Items from a data source:
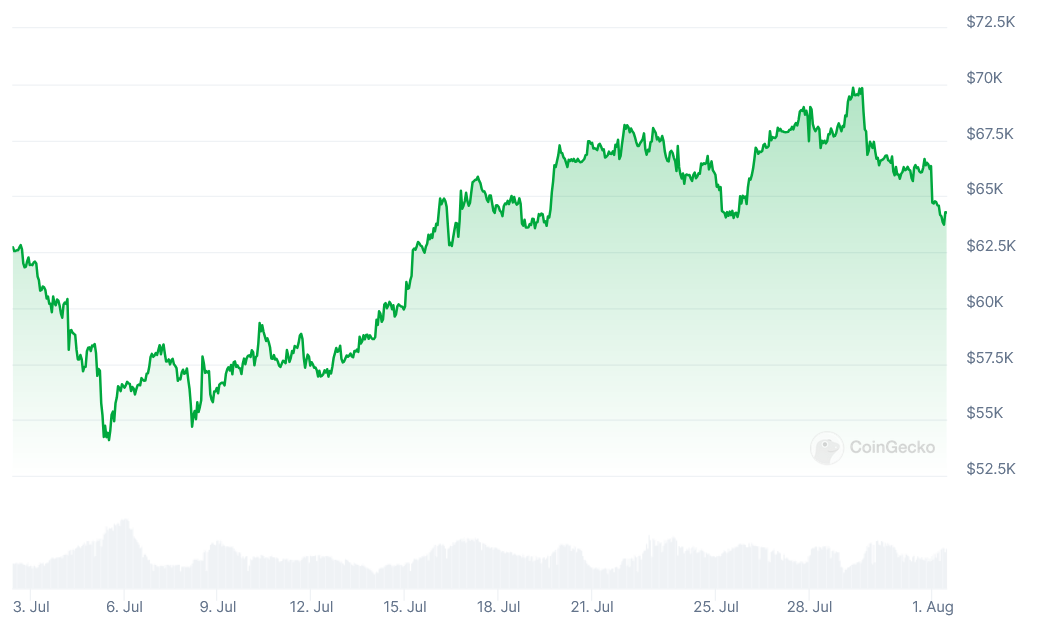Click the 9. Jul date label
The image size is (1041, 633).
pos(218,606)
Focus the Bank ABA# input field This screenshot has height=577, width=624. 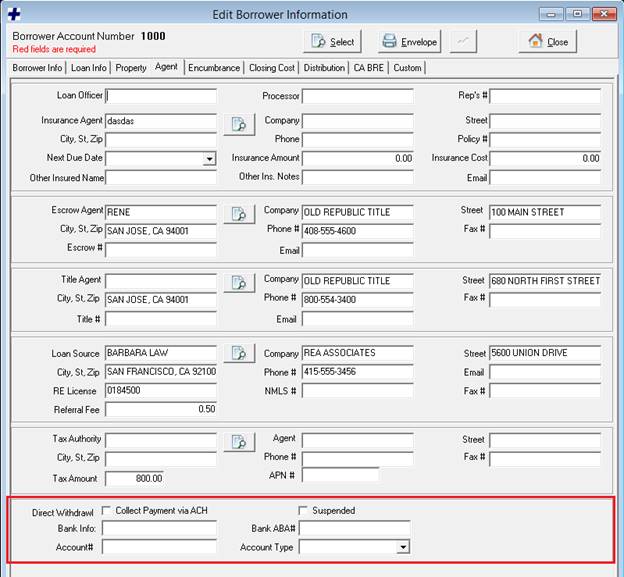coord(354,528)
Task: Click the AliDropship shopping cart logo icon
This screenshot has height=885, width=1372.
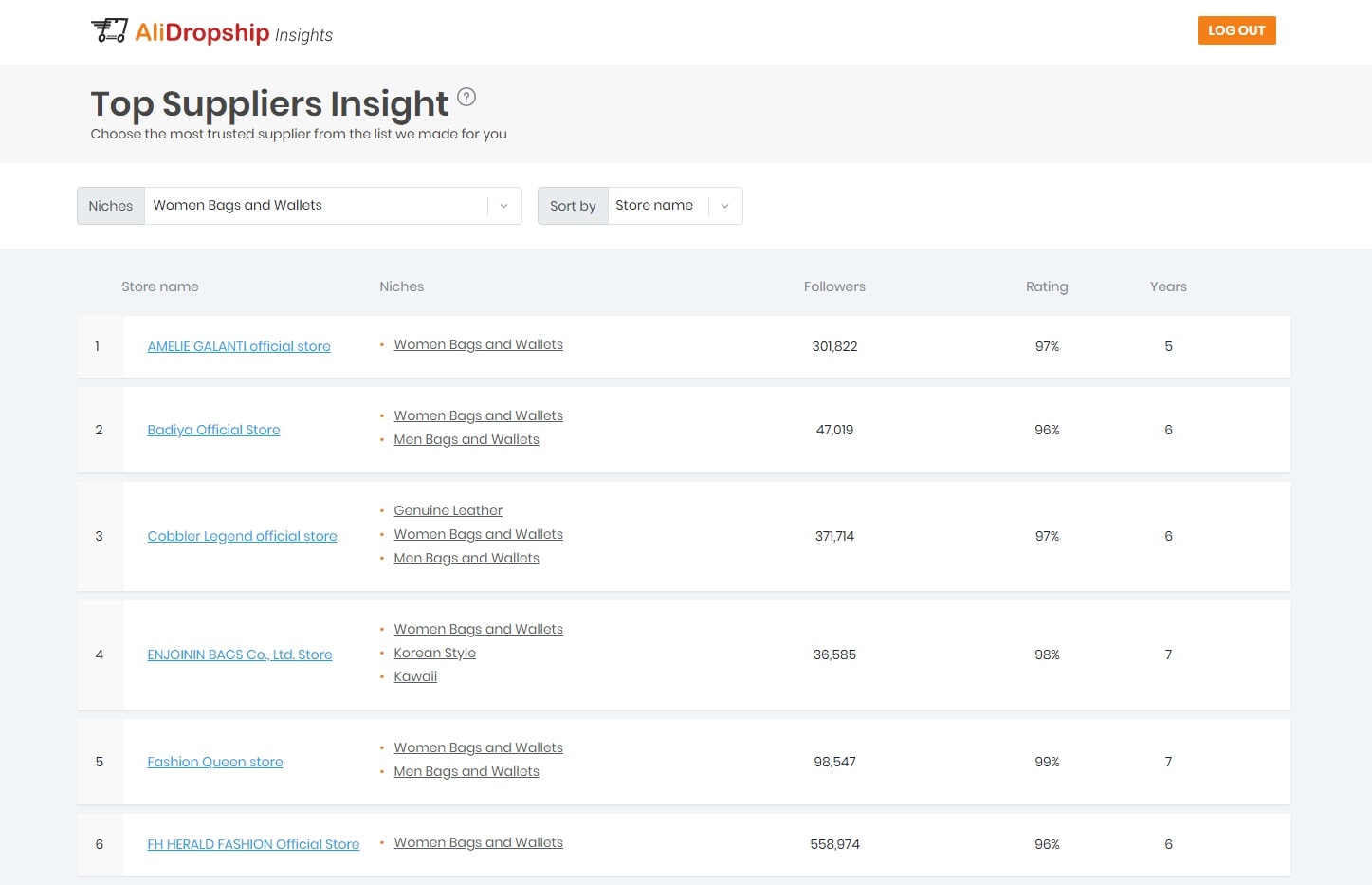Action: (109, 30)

Instructions to follow:
From the line that contains "Task: Click the" to the last line of the records above, copy each line exactly, both ends included, and leave the pictures out.

Worked solution:
Task: Click the AliDropship shopping cart logo icon
This screenshot has height=885, width=1372.
Action: (109, 30)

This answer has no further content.